[REQUEST 1]:
Answer these questions using the text on estimating app jobs:
(a) What is the longest any item on the to-do list should take to build?
(b) By what number should you multiply your target estimate?
(c) How much time does polish add to a job?

[PROVIDED TEXT]:

It is possible to estimate time required. Break it into a to do list. Nothing on your list should take more than 4 hours to build. Break it down further. Something like Upload data (?? hours) can be broken down into Prototype sending binary data (1 hour) + Upload data from activity 1 (2 hours) + Process upload confirmation (2 hours) + Display upload success in activity 2 and so on. The smaller the tasks, the more accurate your estimates. It might take time to plan all this, but it will speed up your productivity and your client's confidence in the long run.

If you haven't done something before, dedicate about half an hour to researching whether it exists and how hard it would be. Something like QR codes are very easy because there are plenty of libraries out there, yet PDF is near impossible. But it takes research to realize this.

Do your best estimate. Break things down if it's tough - time needed to prototype and test are important. Then multiply your target by 3. So if you think you can do something in 1 week, set a target of 3 weeks to cater for the unexpected, including redoing things from scratch if it fails.

The best estimates are the ones you have experience with. I track down every task I do and use them for estimates in future tasks. My favorite tool for this is Sublime Text with the PlainTasks plugin.

Clients will want things their way

Think a job will take 3 months? Your client will add a lot of time to it. In my experience:

  • Polish adds 2 weeks to a job. More for Android. This includes cleaning code and comments, if you're giving them your source code.

  • Allocate another 1-3 months to polish if you're dealing with a job where polish is vital, like clients in the field of event management and hotels. They'll complain about your corners not being rounded enough and ask why the fancy buttons they demanded look weird on large screens, even though you told them earlier that it wouldn't scale.

  • If it relies on a webservice or API, prepare for development hell. Be prepared to demand that they finish their API first before you take on the job. I've seen 2 month jobs delay to almost a year because of waiting for their API.

  • If your client is actually contracting out a job for another bigger client, be careful. Since apps are usually the front end, you'll be responsible for delays on the back end. They'll use you in order to buy time and appear like they're making progress. This week they'll want blue buttons this week and switch the color scheme to beige next week to appease their client.

  • Many clients think changing the layout of an app is like making a powerpoint presentation. I have had arguments with almost every client about this. Make it very clear that it's not trivial to change their minds.

This may not always happen, but take it into consideration. There is no such thing as a 3 day job, unless they don't want polish. You'll have to be firm on what is and isn't included as a part of your contract.

Have charges for changes outside what is agreed upon. Almost every freelancer has fallen into the trap of being nice and doing small changes for free, only to have a client eventually take advantage of that goodwill.

Apps based on special events are generally good, like those for elections or sports events. There's a 'hard deadline' after which they won't be demanding more work from you.

Check out outsourcing components

What I normally do is outsource small components out to people online. This gives a good feel of worldwide rates for the competition as well as the market prices for certain components. Outsourcing is a useful skill to have for times if you have multiple projects running in parallel.

Actually getting your price

The reality is that you shouldn't be charging based on how much work you have to do. Market rate for an employee and market rate for an app are very different things!

(Collection entries)
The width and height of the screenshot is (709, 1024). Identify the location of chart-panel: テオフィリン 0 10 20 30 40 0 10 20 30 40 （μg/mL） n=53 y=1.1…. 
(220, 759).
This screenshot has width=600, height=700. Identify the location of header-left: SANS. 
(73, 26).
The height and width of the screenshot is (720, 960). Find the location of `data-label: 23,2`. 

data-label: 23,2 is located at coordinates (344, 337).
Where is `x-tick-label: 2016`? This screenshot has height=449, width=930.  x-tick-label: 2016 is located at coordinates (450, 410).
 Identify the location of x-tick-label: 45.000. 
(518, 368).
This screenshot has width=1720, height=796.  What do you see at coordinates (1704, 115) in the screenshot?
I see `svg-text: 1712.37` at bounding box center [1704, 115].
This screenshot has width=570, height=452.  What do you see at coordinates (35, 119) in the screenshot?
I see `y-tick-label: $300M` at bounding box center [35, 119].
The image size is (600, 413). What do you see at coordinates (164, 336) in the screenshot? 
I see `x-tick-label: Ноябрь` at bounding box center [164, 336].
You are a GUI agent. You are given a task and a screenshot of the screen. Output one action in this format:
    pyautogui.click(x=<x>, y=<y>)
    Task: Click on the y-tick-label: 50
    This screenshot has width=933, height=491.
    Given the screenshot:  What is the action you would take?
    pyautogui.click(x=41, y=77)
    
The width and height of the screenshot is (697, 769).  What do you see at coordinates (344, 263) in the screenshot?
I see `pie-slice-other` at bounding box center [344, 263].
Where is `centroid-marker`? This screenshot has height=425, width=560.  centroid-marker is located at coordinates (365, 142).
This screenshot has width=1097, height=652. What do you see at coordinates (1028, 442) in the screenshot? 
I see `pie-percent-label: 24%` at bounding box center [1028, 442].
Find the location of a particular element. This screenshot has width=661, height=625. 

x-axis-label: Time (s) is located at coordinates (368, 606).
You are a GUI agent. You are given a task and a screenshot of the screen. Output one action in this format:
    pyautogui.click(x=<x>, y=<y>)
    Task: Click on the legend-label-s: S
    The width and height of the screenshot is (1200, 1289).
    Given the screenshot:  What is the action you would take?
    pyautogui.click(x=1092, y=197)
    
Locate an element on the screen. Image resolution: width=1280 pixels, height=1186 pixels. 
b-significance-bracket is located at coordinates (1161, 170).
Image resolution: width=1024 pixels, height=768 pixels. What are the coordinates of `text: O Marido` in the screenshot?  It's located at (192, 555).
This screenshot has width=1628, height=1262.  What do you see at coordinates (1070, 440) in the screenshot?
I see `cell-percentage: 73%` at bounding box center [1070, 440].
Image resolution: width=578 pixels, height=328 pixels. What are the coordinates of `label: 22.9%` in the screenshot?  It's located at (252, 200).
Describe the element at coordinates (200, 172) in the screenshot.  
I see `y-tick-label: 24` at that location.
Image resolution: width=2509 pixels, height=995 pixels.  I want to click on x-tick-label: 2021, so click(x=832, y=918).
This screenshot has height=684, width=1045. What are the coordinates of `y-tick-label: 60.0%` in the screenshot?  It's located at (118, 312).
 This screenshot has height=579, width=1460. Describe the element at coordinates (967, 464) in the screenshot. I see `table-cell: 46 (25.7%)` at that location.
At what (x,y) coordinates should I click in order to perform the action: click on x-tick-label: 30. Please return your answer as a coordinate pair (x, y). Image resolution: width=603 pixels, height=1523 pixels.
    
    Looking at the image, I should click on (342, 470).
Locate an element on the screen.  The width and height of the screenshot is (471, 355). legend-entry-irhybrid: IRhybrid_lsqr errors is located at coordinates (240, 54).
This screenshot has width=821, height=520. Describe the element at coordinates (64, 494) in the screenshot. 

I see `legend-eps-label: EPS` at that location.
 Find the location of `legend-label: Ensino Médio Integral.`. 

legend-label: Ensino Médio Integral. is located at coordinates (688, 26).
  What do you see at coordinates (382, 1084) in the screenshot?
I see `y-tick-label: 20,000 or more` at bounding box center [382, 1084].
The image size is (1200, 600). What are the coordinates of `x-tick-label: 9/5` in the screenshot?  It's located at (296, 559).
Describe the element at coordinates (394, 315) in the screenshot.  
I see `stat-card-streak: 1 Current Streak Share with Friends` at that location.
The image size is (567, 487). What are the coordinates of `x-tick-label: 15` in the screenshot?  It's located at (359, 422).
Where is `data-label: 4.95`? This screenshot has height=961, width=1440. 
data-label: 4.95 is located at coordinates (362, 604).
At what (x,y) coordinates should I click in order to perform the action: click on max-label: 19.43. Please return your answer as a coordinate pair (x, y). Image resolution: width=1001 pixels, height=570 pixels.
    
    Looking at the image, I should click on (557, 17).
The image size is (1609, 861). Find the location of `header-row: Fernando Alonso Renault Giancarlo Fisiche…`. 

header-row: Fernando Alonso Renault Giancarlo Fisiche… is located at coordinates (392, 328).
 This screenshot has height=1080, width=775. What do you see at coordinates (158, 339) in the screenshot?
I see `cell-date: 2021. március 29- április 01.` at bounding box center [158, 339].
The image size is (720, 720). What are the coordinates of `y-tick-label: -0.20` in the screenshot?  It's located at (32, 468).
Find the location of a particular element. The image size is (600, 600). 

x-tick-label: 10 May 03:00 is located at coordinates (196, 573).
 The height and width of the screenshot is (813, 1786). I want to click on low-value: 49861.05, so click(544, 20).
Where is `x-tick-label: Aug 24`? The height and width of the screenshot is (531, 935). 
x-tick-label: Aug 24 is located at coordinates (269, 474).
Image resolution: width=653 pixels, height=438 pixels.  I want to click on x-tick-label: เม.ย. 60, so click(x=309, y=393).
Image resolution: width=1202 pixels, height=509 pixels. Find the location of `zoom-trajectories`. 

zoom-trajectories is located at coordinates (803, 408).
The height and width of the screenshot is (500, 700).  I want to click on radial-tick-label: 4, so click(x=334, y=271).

[REQUEST 2]: Write out the collection entries as a JSON list of strings, one string per line, leaving out blank lines. Cover the lines from the first line of the collection entries up to and including the line containing "(518, 368).".

[ANSWER BOX 1]:
(a) 4 hours
(b) 3
(c) 2 weeks, and more for Android

[ANSWER BOX 2]:
[
  "The width and height of the screenshot is (709, 1024). Identify the location of chart-panel: テオフィリン 0 10 20 30 40 0 10 20 30 40 （μg/mL） n=53 y=1.1…. ",
  "(220, 759).",
  "This screenshot has width=600, height=700. Identify the location of header-left: SANS. ",
  "(73, 26).",
  "The height and width of the screenshot is (720, 960). Find the location of `data-label: 23,2`. ",
  "data-label: 23,2 is located at coordinates (344, 337).",
  "Where is `x-tick-label: 2016`? This screenshot has height=449, width=930.  x-tick-label: 2016 is located at coordinates (450, 410).",
  " Identify the location of x-tick-label: 45.000. ",
  "(518, 368)."
]